Nissan found a new look for this car, with a simplified grille shape compared with its other models. The way the fenders flare wide around the wheels reminds of Seventies-era IMSA racers. In the wind tunnel, air flowing over the new surfaces shows its disapproval, with a drag coefficient of 0.33.

There are zero powertrain options. Nissan’s lusty 3.5-liter V-6 is standard, backed by a CVT. Output is 290 horsepower, up 35 from that of the 2008 Maxima, with a 6600-rpm redline. If you get some enjoyment from the idea of a transmission that’s never caught with the wrong ratio, you’ll delight in the CVT. On most calls for acceleration, the revs smoothly zoom up in proportion to thrust; there’s never a harsh downshift. Nissan’s way with a CVT tops all other makers, we think.

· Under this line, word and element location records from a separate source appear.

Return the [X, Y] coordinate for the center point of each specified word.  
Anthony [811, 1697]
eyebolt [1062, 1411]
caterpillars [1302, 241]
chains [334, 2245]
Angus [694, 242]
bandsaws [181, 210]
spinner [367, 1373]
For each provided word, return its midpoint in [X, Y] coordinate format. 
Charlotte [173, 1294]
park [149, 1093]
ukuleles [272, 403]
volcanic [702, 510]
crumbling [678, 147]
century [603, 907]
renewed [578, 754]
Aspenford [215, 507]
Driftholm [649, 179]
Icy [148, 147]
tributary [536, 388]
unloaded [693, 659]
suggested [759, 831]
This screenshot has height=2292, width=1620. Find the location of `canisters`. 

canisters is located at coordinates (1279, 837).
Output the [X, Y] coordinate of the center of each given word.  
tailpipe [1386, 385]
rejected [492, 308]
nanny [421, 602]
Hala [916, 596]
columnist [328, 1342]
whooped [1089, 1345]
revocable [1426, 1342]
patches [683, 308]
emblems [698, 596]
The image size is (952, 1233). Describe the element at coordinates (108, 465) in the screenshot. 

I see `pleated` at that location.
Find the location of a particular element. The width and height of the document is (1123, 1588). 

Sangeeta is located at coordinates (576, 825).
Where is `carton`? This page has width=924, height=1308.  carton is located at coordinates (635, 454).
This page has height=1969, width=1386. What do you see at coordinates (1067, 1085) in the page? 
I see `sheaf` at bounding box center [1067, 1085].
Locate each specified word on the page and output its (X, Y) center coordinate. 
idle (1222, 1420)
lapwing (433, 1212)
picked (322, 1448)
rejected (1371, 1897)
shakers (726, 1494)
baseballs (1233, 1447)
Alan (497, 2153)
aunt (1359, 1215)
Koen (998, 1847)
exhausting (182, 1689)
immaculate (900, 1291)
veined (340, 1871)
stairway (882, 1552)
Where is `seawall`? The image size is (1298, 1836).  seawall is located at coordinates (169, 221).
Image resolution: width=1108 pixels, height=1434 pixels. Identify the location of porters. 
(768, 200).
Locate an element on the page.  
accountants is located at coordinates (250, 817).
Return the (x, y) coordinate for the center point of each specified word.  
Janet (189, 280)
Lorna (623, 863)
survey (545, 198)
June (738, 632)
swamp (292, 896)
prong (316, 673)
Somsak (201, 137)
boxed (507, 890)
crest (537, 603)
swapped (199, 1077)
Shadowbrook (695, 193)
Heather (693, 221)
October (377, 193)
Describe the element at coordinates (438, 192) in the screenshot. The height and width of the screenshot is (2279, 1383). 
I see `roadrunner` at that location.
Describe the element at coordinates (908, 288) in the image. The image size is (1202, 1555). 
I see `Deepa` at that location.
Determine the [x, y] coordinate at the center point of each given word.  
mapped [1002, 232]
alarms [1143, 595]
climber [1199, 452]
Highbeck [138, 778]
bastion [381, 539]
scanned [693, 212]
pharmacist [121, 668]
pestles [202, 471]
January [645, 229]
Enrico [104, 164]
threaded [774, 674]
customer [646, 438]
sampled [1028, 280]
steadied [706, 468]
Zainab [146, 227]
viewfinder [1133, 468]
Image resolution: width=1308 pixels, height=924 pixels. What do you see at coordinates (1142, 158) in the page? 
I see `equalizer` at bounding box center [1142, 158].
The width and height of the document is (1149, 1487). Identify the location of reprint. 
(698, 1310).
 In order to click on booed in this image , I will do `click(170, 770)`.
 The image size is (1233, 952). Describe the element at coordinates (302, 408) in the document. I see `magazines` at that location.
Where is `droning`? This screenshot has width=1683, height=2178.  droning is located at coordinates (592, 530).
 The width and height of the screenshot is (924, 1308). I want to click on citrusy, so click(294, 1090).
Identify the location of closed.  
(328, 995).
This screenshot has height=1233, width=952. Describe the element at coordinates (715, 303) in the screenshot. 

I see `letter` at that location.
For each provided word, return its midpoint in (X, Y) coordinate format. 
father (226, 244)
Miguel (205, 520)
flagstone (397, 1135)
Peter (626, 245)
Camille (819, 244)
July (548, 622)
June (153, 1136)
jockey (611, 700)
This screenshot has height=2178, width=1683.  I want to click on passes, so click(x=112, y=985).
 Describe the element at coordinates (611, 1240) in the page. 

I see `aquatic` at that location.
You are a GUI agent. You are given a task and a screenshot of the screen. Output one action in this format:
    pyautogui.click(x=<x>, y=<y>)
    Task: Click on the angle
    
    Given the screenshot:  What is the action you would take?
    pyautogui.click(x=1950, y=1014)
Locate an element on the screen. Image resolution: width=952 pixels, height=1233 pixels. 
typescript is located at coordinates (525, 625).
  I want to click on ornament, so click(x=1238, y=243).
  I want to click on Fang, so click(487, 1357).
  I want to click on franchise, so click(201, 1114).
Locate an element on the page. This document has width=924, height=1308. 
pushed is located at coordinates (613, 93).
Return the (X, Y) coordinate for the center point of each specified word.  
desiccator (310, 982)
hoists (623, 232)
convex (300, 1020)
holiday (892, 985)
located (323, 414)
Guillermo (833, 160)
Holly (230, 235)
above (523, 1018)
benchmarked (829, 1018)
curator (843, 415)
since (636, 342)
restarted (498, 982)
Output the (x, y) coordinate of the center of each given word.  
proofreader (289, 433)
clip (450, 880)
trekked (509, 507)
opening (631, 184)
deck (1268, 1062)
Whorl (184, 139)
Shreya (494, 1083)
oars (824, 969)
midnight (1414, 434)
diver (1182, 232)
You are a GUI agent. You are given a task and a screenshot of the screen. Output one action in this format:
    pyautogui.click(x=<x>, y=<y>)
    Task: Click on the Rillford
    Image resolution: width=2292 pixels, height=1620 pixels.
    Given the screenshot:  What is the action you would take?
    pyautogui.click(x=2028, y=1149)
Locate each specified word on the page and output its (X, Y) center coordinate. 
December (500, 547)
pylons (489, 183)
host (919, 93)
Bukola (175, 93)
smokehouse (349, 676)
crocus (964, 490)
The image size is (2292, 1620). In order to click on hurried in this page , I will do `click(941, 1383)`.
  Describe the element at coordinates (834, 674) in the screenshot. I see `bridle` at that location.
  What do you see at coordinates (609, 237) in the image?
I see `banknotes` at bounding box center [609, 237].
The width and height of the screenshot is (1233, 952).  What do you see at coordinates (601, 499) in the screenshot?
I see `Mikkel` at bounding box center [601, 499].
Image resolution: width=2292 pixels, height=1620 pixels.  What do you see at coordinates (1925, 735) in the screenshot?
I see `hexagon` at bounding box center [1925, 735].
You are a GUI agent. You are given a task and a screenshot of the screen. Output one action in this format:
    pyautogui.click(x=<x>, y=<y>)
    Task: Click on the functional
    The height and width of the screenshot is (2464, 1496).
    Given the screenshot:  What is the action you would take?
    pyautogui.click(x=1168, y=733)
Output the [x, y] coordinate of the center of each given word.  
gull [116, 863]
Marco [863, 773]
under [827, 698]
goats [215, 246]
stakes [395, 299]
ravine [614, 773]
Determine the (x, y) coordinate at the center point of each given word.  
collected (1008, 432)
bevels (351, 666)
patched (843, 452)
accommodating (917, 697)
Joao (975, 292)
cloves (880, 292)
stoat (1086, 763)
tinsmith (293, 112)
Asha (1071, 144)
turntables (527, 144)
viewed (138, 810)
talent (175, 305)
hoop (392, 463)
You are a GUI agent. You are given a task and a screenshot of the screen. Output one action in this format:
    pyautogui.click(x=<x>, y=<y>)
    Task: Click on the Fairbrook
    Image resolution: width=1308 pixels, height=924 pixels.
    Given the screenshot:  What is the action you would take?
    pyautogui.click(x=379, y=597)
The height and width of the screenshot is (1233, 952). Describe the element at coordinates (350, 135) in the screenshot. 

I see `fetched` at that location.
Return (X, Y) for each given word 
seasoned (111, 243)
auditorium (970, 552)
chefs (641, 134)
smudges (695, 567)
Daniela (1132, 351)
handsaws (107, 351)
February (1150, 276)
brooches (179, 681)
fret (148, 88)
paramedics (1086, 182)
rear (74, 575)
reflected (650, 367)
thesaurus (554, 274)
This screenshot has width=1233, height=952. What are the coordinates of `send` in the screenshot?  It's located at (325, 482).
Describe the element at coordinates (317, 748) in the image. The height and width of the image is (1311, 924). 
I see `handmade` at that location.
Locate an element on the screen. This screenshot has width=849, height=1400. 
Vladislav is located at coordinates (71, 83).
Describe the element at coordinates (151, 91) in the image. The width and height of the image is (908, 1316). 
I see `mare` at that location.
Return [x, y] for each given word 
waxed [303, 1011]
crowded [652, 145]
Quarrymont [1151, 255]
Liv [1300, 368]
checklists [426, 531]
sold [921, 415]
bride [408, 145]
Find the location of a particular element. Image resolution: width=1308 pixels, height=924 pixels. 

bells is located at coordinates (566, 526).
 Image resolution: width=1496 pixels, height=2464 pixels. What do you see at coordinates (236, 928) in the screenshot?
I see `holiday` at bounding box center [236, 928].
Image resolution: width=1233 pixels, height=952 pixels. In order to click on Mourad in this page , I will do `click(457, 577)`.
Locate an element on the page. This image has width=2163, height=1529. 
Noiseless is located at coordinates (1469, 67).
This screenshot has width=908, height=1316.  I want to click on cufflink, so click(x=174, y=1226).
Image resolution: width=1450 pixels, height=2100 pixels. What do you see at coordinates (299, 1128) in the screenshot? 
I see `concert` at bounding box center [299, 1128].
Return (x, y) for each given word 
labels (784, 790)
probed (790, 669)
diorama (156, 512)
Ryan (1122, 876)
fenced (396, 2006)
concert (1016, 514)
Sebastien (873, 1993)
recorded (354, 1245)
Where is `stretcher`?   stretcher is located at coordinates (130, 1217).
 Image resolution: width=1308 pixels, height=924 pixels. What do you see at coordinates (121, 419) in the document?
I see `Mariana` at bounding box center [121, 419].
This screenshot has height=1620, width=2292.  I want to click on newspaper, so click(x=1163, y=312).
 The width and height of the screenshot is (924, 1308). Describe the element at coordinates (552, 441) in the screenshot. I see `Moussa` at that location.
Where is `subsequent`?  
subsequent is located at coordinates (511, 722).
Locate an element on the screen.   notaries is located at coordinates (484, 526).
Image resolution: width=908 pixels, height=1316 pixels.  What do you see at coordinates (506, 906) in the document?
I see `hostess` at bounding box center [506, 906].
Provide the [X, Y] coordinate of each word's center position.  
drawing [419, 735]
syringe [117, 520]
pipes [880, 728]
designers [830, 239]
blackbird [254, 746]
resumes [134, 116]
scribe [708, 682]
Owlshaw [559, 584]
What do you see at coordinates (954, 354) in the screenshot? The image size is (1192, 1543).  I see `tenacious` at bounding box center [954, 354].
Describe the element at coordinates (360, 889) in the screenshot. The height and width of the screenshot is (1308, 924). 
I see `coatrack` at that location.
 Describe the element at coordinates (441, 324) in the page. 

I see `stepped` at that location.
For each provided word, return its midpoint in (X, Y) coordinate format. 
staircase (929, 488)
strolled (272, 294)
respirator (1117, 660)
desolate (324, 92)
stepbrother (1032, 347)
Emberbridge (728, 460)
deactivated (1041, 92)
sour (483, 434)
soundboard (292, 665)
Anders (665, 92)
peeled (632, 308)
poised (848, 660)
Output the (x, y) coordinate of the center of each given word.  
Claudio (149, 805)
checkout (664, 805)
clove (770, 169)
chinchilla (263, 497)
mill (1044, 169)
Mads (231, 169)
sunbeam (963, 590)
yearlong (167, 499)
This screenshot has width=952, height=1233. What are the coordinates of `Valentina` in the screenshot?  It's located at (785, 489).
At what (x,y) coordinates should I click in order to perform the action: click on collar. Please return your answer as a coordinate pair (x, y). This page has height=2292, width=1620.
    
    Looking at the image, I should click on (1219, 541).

New for 2009 is the “drive sport” shifter calibration, which opens a complex discussion of the options menu. In the base Maxima, indicated by an “S” in the literature, or the step-up SV model—neither is badged on the car—you move the console shifter to the left into the manual mode, which engages software that maintains engine revs during cornering and holds a racy ratio on exit. If you order the SV with either the Premium or the Sport package—these designations are not physically indicated on the car, either—you get large shifter paddles above and below the horizontal steering-wheel spokes to do the same thing without moving your hands from the wheel.

This is a peppy performer, sprinting to 60 mph in 5.8 seconds, continuing on to finish the quarter in 14.5 seconds at 98 mph.

The standard tire for both S and SV is a 245/45R-18. The Goodyear Eagle RS-A all-weathers on the test car gripped sufficiently to achieve 0.85 g on the skidpad and stop from 70 mph in 175 feet. These are generally quiet tires with good masking of small-bump harshness and very little tread noise. In other words, they’re not overtly sporty and won’t annoy an owner who just wanted a nice car with a touch of upmarket panache.

The Maxima line starts with the S, at $29,950, which should account for about 10 percent of sales. You get cloth seats but leather on the wheel and shifter, blue-dots-on-black trim panels on the dash and console, smart-key entry, a sunroof, dual-zone climate control, and all of the safety equipment, including front and side airbags for front occupants and side curtains in front and back. Stability control, traction control, and tire-pressure monitoring are standard, as they are with most cars these days.